Cosmic inflation should have set off ripples in space-time that left subtle imprints on the sky. These haven’t been seen despite intense searching, ruling out several models of inflation. Recent work from Anselmi and others, however, suggests that a universe with quadratic gravity should produce ripples too small for current telescopes to detect. Next-generation observatories may be able to pick up these weak waves.
In 1980, the Russian physicist Alexei Starobinsky proposed one of the first viable models of cosmic inflation, showing that one of the particles in the quadratic gravity framework could have driven a brief exponential expansion of the early universe.
Nikolay Malakhin/Scientific Russia
“Starobinsky inflation is the only remaining one that makes sense from a quantum field theory point of view to my taste,” Donoghue said.
Through a combination of unexpectedly friendly ghosts, the growing popularity of Starobinsky inflation, and other quantum gravity theories languishing in the doldrums, quadratic gravity has grown in popularity. Stelle’s original paper has recently been accruing more than 150 citations each year.
If the ghosts can be fully vanquished and the space-time ripples from Starobinsky inflation are detected someday, what would quadratic gravity imply about reality? Opinions vary.
Clues from string theory, black hole physics and other places have led to a widespread belief that space-time should unravel into stranger stuff at some submicroscopic scale. But if quadratic gravity turns out to be the ultimate theory of gravity, then the quivering space-time fabric could persist no matter how far you zoom in. “We’re talking about a true continuum description all the way to arbitrarily small scales,” Holdom said. “Space-time forever.”
That possibility recently received a boost. Last year, Donoghue and collaborators discovered an important mathematical fact about how gravitons collide in quadratic gravity. As collisions get more intense, gravity gets weaker, making calculations easier — a phenomenon known as asymptotic freedom.
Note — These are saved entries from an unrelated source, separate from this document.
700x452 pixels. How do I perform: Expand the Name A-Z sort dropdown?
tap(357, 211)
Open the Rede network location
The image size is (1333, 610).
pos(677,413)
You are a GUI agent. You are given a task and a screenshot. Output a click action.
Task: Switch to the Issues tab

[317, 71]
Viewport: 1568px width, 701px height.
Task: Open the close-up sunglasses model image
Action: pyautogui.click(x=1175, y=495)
Their result suggests that quadratic gravity never breaks down and could take you all the way to the deepest levels of reality. “This could allow it to be the final theory,” Donoghue said. However, he added, “I’m not convinced that this is the final theory.”
The alternative is that quadratic gravity, despite being renormalizable and asymptotically free, still isn’t a complete account of gravity.
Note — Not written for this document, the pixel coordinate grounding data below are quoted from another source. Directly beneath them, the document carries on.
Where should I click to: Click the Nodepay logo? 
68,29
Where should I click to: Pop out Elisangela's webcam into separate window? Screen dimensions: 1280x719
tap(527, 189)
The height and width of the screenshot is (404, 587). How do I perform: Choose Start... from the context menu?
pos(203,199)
Recall that renormalization amounts to a filter over the world that blurs out its tiniest ripples. Renormalizable theories are those in which glossing over those features doesn’t change the overall picture much. The blurry picture works well. Non-renormalizable theories are those where the blurry picture looks quite different from the sharp picture. It doesn’t work as well as you’d like because every infinitesimal detail matters. So non-renormalizable theories, like quantized general relativity, challenge physicists to understand all of reality’s layers at once.
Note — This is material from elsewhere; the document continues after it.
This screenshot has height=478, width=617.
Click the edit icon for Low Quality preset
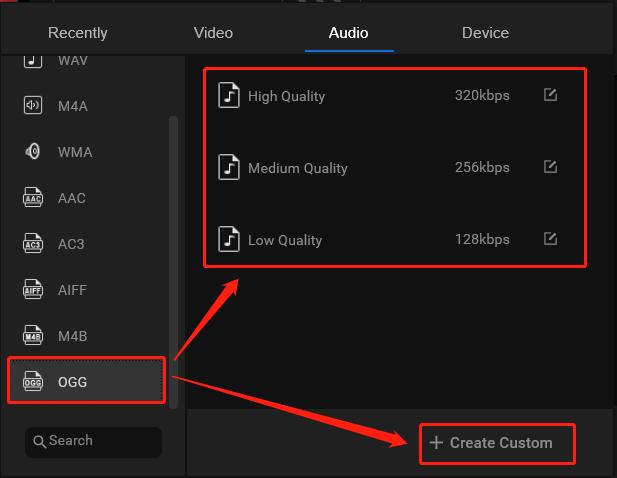550,239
The surprising successes of quadratic gravity hint that gravity may yet turn out to have a blurry picture that works well enough after all. Below a certain spatial scale, it may be that any complicated details — whether those are strings, loops or nothing at all — can be ignored, and you’ll still get a fully consistent theory. If that’s the case, physicists can accurately predict how gravitons collide and how the universe inflated without worrying about what’s truly going on at the smallest scales. “It may or may not be the ultimate theory,” Donoghue said. But maybe “it becomes a closed, self-consistent layer of reality.”
Stelle shared that view. He never returned to his theory himself, keeping tabs on its recent revival (which he called “agreeable”) from afar. But he came to suspect that it had some value after all. “My own reaction to it right now is, it’s a possible link,” he said, “a kind of intermediate regime.”